A systematic approach to resolve high impedance of multifunctional energy storage composites

Abstract

Previous work has proposed and characterized the structural and electrical performance of Multifunctional Energy Storage Composite (MESC) structures: structural elements with embedded lithium-ion batteries which were developed by the Structures and Composite Laboratory (SACL) at Stanford University. This work conducts a comprehensive parametric study over the design variables in the manufacturing process to determine the root cause of increased DC impedance compared to commercial pouch cell batteries. Several MESC samples were assembled under various controlled environmental temperatures and pressures.

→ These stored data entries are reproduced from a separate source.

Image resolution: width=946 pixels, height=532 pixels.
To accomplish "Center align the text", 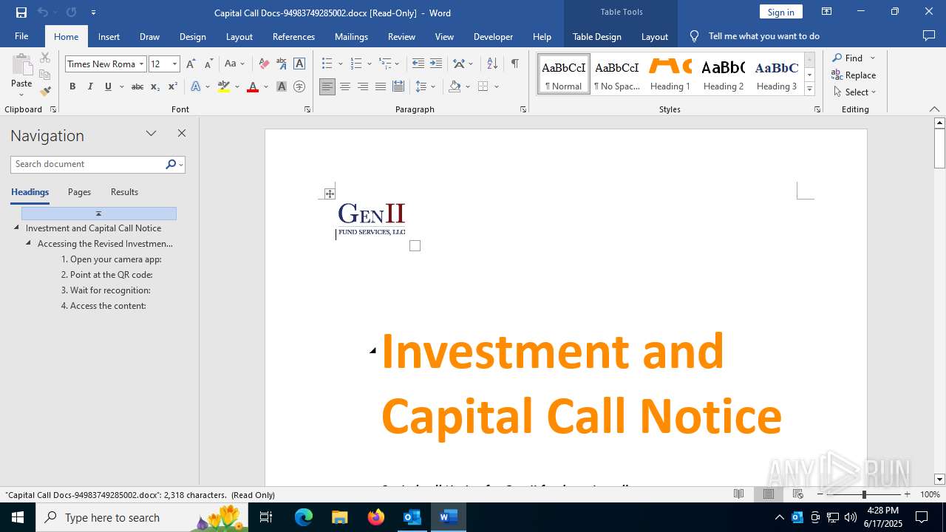I will pos(345,86).
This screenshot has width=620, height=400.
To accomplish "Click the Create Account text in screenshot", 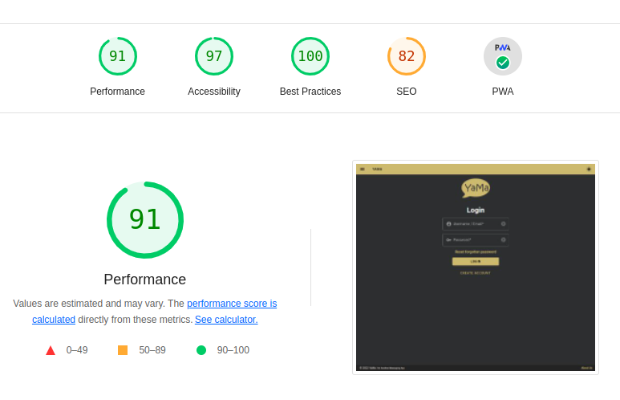I will point(476,273).
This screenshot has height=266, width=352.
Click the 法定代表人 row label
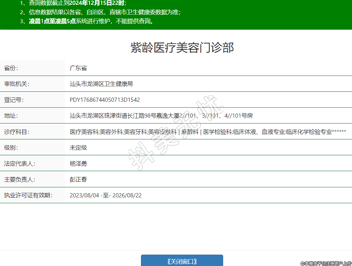20,164
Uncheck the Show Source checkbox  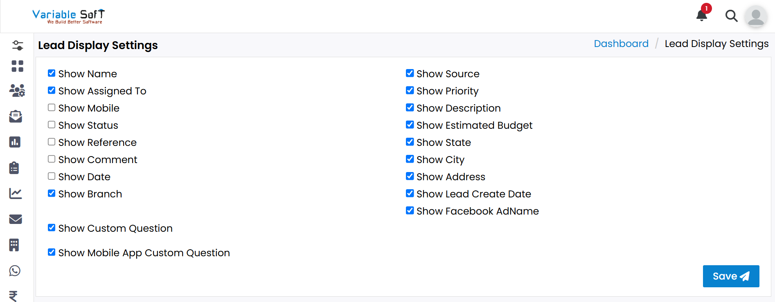pyautogui.click(x=410, y=73)
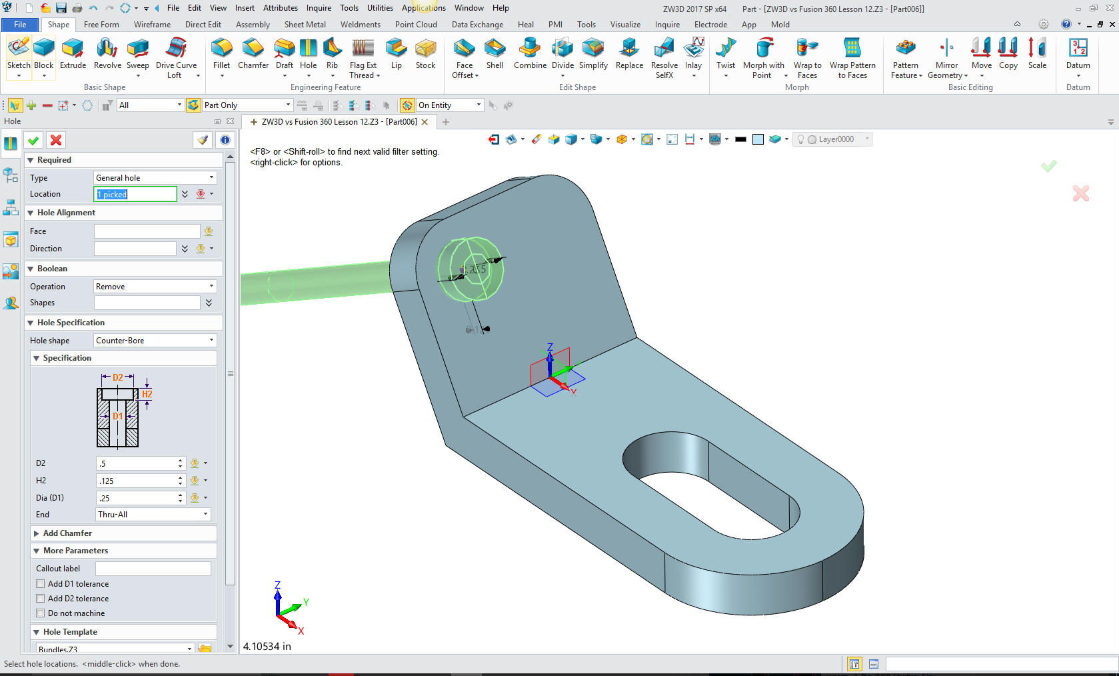Activate the Combine shapes tool
This screenshot has height=676, width=1119.
coord(530,53)
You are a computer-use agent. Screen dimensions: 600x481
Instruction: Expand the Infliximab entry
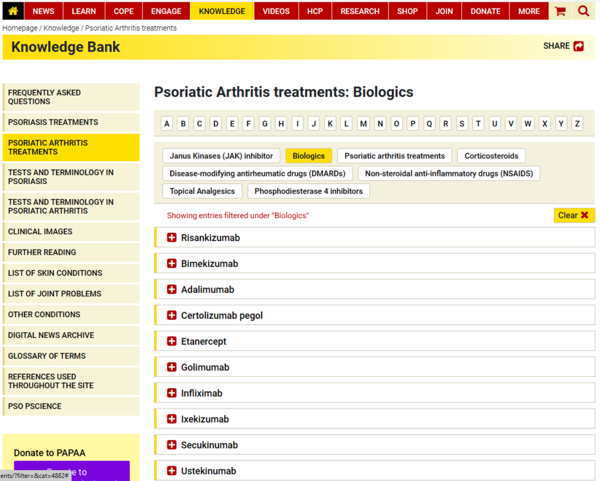pyautogui.click(x=202, y=393)
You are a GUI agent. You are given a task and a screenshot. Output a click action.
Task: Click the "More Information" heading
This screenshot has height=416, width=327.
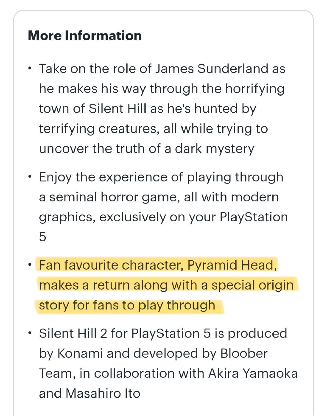[85, 35]
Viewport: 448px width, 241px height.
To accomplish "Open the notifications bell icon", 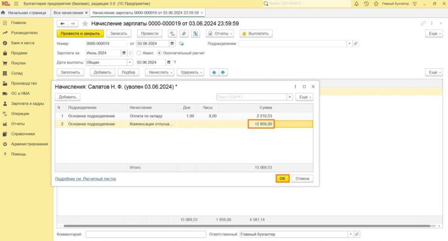I will [357, 3].
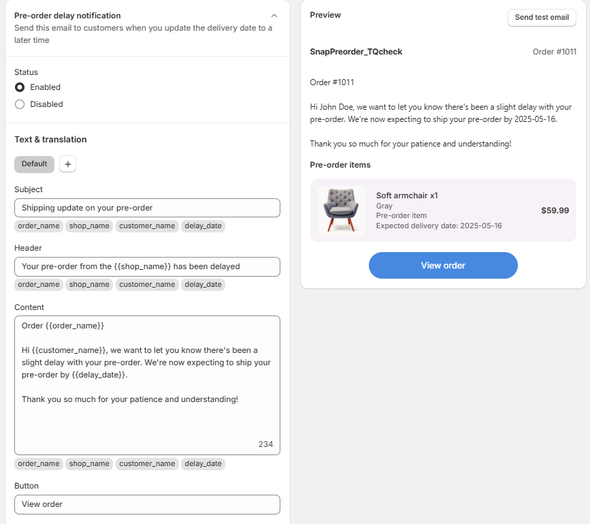Click the Header input field
Image resolution: width=590 pixels, height=524 pixels.
[x=147, y=266]
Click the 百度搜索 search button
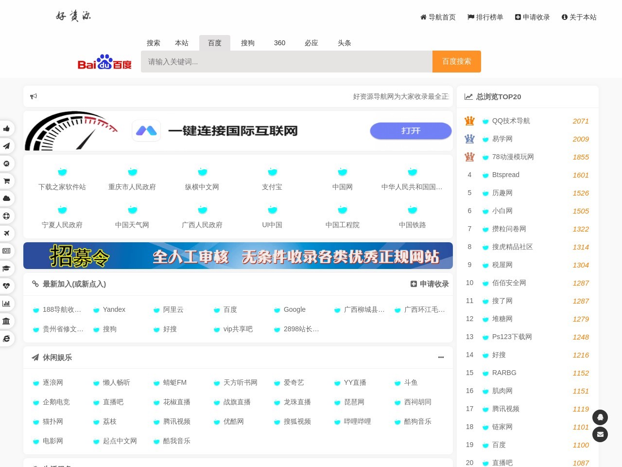 (x=456, y=61)
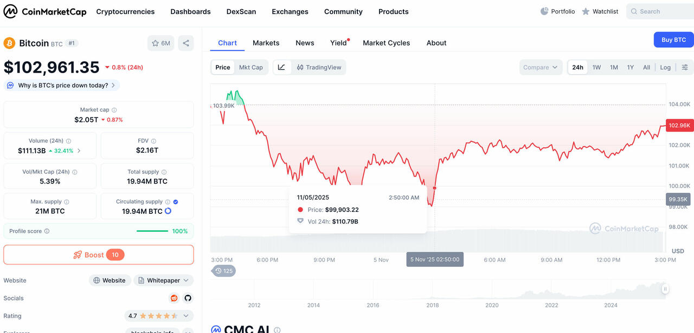Open the Cryptocurrencies menu
The image size is (694, 333).
click(x=125, y=11)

The samples underwent Hybrid Peak Pulse Characterization (HPPC) to approximate the DC impedance as a function of state of charge (SOC). Failure limits of the battery with respect to assembly temperature and pressure were tested, and an MESC manufacturing simulation model was constructed in Abaqus to validate the manufacturing limits. Samples assembled without enough temperature or pressure failed due to a lack of structural integrity or hermetic seal. Conversely, samples which underwent elevated temperatures and pressures resulted in high DC impedance due to nonuniform electrolyte wetting. This work resolves the primary concern of MESC by achieving comparable DC impedance to commercial pouch cells of the same chemistry and testing procedure.